He doesn't. And it's his job to prevent it, but there's not a
lot he can do about it. Alan is an accursed man – doomed to failure.
He is judged by the degree to which he fails.
Take
a moment to feel Alan's pain. Then move on. There's no standing
still.
Fashion
moves in cycles – repeating itself over and over at safe intervals.
Pop culture moves in cycles, as demonstrated by the recent and
somewhat unfortunate return of eighties hair metal. It's ok to
like the music, but guys in Spandex pants was never a good idea.
We knew that was coming back for us someday, didn't we?
Here's
an experiment.
Try
this. Pick a word, any word, and start saying it over and over.

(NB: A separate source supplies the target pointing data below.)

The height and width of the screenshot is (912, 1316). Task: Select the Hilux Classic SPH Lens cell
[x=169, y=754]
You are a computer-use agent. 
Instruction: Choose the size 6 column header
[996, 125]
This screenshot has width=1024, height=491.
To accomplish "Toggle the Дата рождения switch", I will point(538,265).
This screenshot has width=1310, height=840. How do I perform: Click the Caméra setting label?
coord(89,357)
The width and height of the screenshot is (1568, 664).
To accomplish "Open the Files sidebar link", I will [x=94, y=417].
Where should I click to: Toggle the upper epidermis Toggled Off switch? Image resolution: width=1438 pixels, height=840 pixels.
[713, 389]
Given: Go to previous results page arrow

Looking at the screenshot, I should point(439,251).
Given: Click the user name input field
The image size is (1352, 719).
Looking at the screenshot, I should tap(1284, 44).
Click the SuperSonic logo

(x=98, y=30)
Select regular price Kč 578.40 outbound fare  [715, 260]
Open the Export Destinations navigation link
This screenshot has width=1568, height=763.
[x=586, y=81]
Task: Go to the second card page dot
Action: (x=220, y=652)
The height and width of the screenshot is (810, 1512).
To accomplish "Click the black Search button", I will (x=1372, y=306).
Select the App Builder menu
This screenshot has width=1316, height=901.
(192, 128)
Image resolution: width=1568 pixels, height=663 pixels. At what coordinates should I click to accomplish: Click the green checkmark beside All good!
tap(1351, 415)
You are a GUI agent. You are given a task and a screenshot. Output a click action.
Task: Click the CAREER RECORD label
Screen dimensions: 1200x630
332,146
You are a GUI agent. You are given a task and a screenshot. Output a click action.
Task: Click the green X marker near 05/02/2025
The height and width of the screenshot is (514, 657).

Say oven. Oven. The word conjures up clear pictures in the mind.
Keep saying it though. Say it aloud preferably. Say it over and
over and soon, very soon, something odd happens. The word dissociates
itself from its meaning – it becomes a nonsense sound. Oven –
sounds like burping.
Experiment's
not done yet. Stay with me. Almost there.
I
saw an art exhibit recently. It was composed of rubbings where
the artist put canvas over sections of rope and/or rod, and produced
rubbings of them – I'm not sure how that's done; it's probably
self explanatory. Anyway, he had prints of three pieces of rod
or five feet of rope, and they looked like three pieces of rod
or five feet of rope. Pretty unremarkable. He also had rubbings
of things like thirty-five pieces of rod, or fifty feet of rope.
These didn't look like thirty-five pieces of rod, there was a
little too much rod for that. They looked like a mess. The images
became dissociated from their meanings, became nonsense. The rods
and rope vanished.
Still,
not much going on so far, right?
Then
he had pieces like, Five Hundred Feet of Rod. These rubbings were
so dense with rod, that they were almost black with it. Unintelligible
masses of rod. But there was something weird about them. I discovered
that if you stared at them for awhile, and this wasn't the case
with the others, the dense mats of texture suddenly became things.
They became landscapes and gardens, calm lakes with light reflecting
off of gentle waves. I was caught off guard.
Massive
repetition of simple elements produced structure. Produced nature.
This
is what fractals are all about. Formulas that repeat over and
over and over, with minor variations in each cycle, until they
suddenly produce landscapes just like those found in nature. Nature,
the natural world, as a simple equation that produces a small,
random variation each time it repeats, and builds a world full
of airliners, equity markets and cheesecake.
There's
something vaguely unsettling about it.
Music,
good music, is typically a repeating pattern with minor variations.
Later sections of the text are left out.